Brief:
Copy the lines of the records below word for word, starting with the line that holds "Task: Click the lock icon beside the title" and running through the end of the records. Include both ends.
[START Material]
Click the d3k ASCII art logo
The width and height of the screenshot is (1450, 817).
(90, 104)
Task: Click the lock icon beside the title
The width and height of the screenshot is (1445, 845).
[END Material]
Answer:
Task: Click the lock icon beside the title
The width and height of the screenshot is (1445, 845).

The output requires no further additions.